Okay. Time for some long fucking jawbreaker ramblings here, because I haven't posted here in a few days and finally just finished the show without spoilers.

ANX vs. Cole/O'Reilly: I was looking forward to this coming in, because I'm a total Adam Cole mark. And it was so much better than I thought it would be. Total spotfest, but the spots were so crisp and the match was so fast paced that I didn't care. Perfect opener and it took the crowd by surprise too. Every so often there are matches that remind me why I like wrestling, matches that I'm not expecting to be good and then completely blow me away. This was one of those matches. Really, that's the highest praise I can give a match.

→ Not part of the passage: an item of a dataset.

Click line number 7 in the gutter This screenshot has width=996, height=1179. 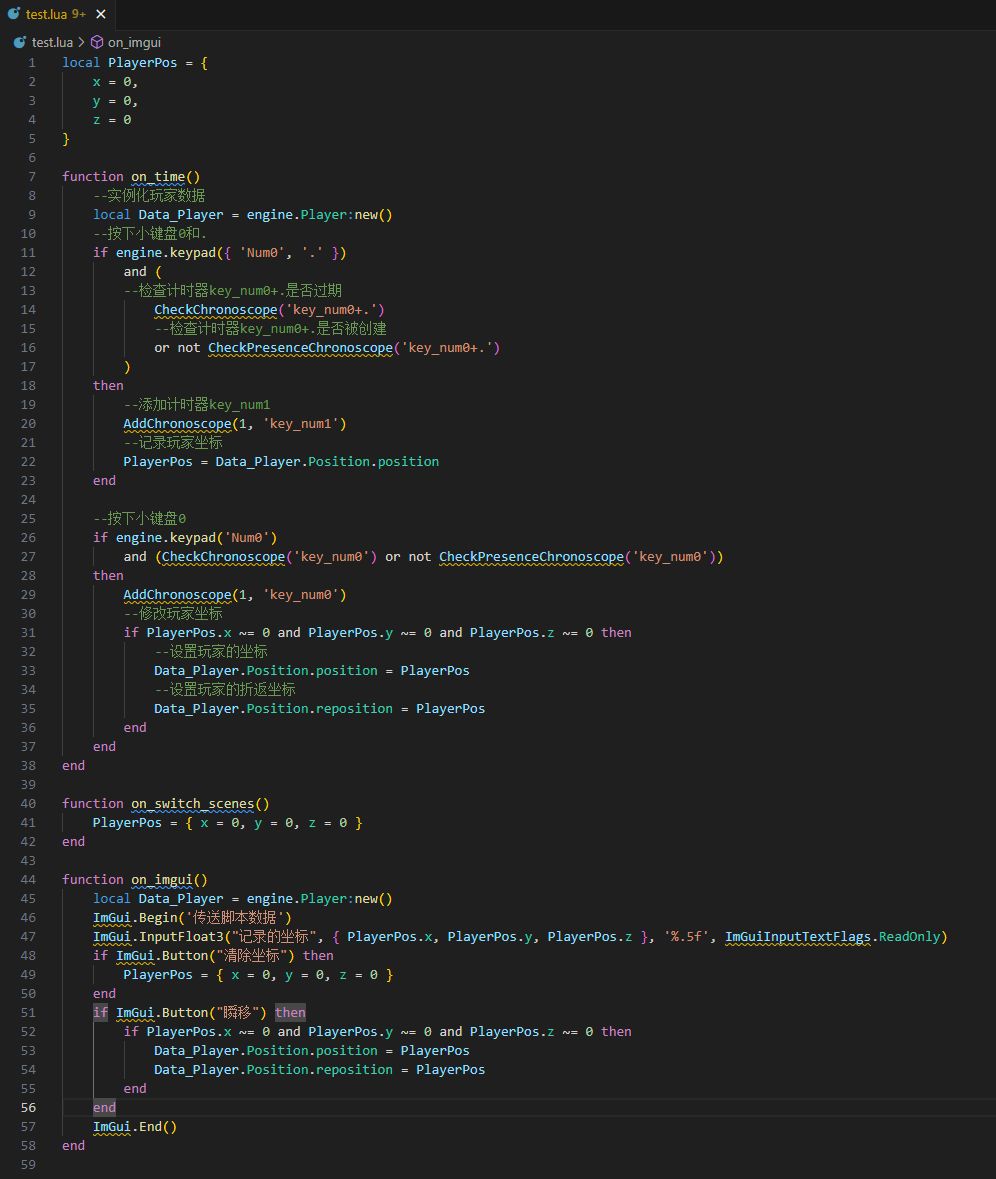(x=32, y=176)
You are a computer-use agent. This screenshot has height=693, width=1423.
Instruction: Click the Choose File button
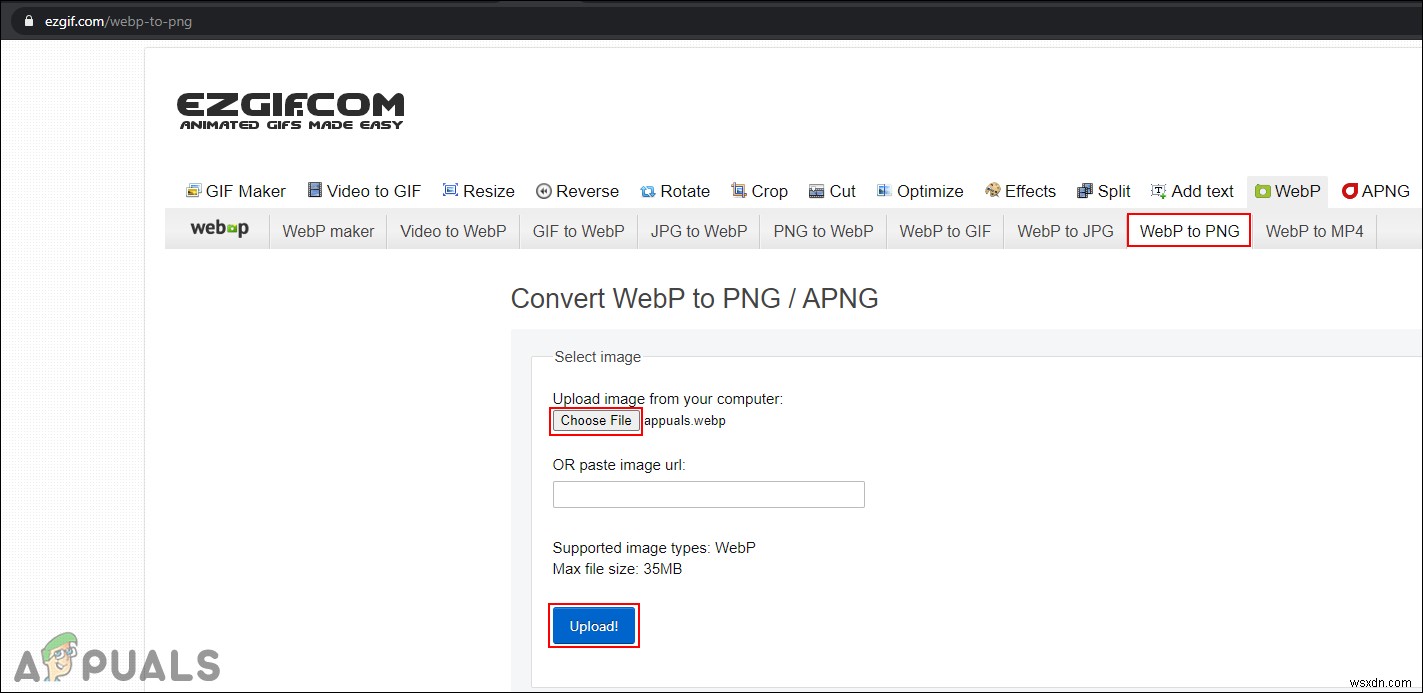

TJP vs. Cabana: I was also looking forward to this, also because I'm a total TJP mark for reasons I can't explain. But this match... eh. It just wasn't what it could have been. Both guys need to be in there against guys who can work with their style, and I guess they just didn't mesh. Still a fun little match, but not what I was hoping for. Also, if I drank every time TJ did his somersault roll-through thing, I would have been pretty smashed.

SDR/Serena vs. Haze/Kong: Chaotic, but still pretty decent. Serena did absolutely nothing up until the spear, but Sara made up for it. Solid match that slightly exceeded my expectations.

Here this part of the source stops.